◆ What is being asked ◆
Copy out every line of the material below, keeping each character the same.

[Entries for locating words and elements]
^^^^

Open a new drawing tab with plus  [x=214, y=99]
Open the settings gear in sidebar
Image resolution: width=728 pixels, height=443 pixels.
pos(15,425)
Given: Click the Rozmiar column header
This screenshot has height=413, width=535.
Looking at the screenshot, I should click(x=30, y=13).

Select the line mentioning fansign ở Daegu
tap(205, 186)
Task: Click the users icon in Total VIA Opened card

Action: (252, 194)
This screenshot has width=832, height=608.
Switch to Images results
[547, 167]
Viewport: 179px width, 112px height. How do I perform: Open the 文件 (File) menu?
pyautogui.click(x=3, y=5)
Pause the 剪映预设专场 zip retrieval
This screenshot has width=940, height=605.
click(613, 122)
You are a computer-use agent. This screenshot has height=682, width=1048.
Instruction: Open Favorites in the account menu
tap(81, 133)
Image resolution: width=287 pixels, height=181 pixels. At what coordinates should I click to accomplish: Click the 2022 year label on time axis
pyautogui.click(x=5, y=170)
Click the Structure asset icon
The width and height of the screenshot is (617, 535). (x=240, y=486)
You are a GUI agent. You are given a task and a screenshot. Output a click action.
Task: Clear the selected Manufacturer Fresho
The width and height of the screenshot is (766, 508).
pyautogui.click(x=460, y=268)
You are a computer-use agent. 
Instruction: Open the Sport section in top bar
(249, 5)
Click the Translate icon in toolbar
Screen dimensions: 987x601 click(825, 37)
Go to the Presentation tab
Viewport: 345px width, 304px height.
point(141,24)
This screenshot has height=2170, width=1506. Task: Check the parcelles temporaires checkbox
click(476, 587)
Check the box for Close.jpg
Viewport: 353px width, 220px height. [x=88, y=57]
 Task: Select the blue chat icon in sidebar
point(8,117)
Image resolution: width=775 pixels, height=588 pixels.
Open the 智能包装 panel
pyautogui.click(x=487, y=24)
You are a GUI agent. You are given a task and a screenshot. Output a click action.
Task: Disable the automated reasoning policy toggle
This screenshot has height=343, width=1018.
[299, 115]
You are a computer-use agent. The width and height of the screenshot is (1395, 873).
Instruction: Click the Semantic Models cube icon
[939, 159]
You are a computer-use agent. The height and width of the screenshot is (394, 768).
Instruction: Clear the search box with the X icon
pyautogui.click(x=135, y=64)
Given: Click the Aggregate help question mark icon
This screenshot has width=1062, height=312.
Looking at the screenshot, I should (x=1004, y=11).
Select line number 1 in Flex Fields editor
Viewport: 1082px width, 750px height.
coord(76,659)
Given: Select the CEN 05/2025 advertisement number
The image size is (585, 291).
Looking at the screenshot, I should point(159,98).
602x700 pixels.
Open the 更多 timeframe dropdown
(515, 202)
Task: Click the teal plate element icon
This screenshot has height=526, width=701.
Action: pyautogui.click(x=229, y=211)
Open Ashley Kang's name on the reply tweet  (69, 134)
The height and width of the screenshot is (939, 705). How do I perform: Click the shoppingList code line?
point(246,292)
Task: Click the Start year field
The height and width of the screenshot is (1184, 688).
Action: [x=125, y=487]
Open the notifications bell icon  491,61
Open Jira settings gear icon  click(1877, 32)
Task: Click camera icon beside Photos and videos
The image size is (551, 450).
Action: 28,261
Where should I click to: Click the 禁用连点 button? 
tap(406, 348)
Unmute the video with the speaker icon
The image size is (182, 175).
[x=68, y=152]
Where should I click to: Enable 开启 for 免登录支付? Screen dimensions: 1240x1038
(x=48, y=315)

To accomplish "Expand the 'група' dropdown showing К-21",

^^^^

◆ Worked solution ◆
Open a new drawing tab with plus  [x=214, y=99]
Open the settings gear in sidebar
Image resolution: width=728 pixels, height=443 pixels.
pos(15,425)
Given: Click the Rozmiar column header
This screenshot has height=413, width=535.
Looking at the screenshot, I should click(x=30, y=13).

Select the line mentioning fansign ở Daegu
tap(205, 186)
Task: Click the users icon in Total VIA Opened card

Action: (252, 194)
This screenshot has width=832, height=608.
Switch to Images results
[547, 167]
Viewport: 179px width, 112px height. How do I perform: Open the 文件 (File) menu?
pyautogui.click(x=3, y=5)
Pause the 剪映预设专场 zip retrieval
This screenshot has width=940, height=605.
click(613, 122)
You are a computer-use agent. This screenshot has height=682, width=1048.
Instruction: Open Favorites in the account menu
tap(81, 133)
Image resolution: width=287 pixels, height=181 pixels. At what coordinates should I click to accomplish: Click the 2022 year label on time axis
pyautogui.click(x=5, y=170)
Click the Structure asset icon
The width and height of the screenshot is (617, 535). (x=240, y=486)
You are a GUI agent. You are given a task and a screenshot. Output a click action.
Task: Clear the selected Manufacturer Fresho
The width and height of the screenshot is (766, 508).
pyautogui.click(x=460, y=268)
You are a computer-use agent. 
Instruction: Open the Sport section in top bar
(249, 5)
Click the Translate icon in toolbar
Screen dimensions: 987x601 click(825, 37)
Go to the Presentation tab
Viewport: 345px width, 304px height.
point(141,24)
This screenshot has height=2170, width=1506. Task: Check the parcelles temporaires checkbox
click(476, 587)
Check the box for Close.jpg
Viewport: 353px width, 220px height. [x=88, y=57]
 Task: Select the blue chat icon in sidebar
point(8,117)
Image resolution: width=775 pixels, height=588 pixels.
Open the 智能包装 panel
pyautogui.click(x=487, y=24)
You are a GUI agent. You are given a task and a screenshot. Output a click action.
Task: Disable the automated reasoning policy toggle
This screenshot has height=343, width=1018.
[299, 115]
You are a computer-use agent. The width and height of the screenshot is (1395, 873).
Instruction: Click the Semantic Models cube icon
[939, 159]
You are a computer-use agent. The height and width of the screenshot is (394, 768).
Instruction: Clear the search box with the X icon
pyautogui.click(x=135, y=64)
Given: Click the Aggregate help question mark icon
This screenshot has width=1062, height=312.
Looking at the screenshot, I should (x=1004, y=11).
Select line number 1 in Flex Fields editor
Viewport: 1082px width, 750px height.
coord(76,659)
Given: Select the CEN 05/2025 advertisement number
The image size is (585, 291).
Looking at the screenshot, I should point(159,98).
602x700 pixels.
Open the 更多 timeframe dropdown
(515, 202)
Task: Click the teal plate element icon
This screenshot has height=526, width=701.
Action: pyautogui.click(x=229, y=211)
Open Ashley Kang's name on the reply tweet  (69, 134)
The height and width of the screenshot is (939, 705). How do I perform: Click the shoppingList code line?
point(246,292)
Task: Click the Start year field
The height and width of the screenshot is (1184, 688).
Action: [x=125, y=487]
Open the notifications bell icon  491,61
Open Jira settings gear icon  click(1877, 32)
Task: Click camera icon beside Photos and videos
The image size is (551, 450).
Action: 28,261
Where should I click to: Click the 禁用连点 button? 
tap(406, 348)
Unmute the video with the speaker icon
The image size is (182, 175).
[x=68, y=152]
Where should I click to: Enable 开启 for 免登录支付? Screen dimensions: 1240x1038
(x=48, y=315)

To accomplish "Expand the 'група' dropdown showing К-21",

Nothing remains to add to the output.